Your instructions |
Your reply should consist solely of the number of lines in the data that contain "named".
-------- Given records --------
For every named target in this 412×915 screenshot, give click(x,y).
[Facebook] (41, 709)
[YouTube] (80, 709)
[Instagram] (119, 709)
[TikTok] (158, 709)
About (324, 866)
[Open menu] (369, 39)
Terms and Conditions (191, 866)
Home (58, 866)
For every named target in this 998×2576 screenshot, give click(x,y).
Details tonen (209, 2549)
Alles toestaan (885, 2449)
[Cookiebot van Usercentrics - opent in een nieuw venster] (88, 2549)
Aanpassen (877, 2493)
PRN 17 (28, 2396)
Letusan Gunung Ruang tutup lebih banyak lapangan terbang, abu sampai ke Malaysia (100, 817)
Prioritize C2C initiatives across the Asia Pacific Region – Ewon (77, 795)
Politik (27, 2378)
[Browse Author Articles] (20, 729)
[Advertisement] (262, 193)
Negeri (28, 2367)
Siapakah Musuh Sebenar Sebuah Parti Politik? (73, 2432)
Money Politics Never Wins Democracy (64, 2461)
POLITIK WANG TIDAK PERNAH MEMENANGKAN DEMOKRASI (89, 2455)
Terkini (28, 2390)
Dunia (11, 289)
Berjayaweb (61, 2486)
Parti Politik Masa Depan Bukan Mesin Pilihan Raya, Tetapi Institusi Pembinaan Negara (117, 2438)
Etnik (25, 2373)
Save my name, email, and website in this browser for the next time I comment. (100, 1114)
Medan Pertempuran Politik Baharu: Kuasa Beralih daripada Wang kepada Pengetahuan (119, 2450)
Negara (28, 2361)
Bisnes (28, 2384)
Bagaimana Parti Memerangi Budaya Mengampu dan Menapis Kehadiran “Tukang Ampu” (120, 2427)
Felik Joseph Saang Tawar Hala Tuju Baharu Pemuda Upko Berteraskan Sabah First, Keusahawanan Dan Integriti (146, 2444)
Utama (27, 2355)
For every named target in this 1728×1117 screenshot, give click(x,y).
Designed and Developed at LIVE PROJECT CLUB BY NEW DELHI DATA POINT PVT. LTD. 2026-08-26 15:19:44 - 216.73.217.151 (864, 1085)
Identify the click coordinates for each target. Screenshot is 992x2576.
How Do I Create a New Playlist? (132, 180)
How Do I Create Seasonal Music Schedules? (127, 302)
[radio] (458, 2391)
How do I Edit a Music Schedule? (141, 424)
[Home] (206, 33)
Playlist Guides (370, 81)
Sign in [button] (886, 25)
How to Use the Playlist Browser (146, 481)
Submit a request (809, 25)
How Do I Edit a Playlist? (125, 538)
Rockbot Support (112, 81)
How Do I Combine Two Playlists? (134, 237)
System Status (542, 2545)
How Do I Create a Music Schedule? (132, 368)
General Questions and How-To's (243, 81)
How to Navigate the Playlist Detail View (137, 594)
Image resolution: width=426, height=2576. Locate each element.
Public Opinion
--------
Exercise result |
3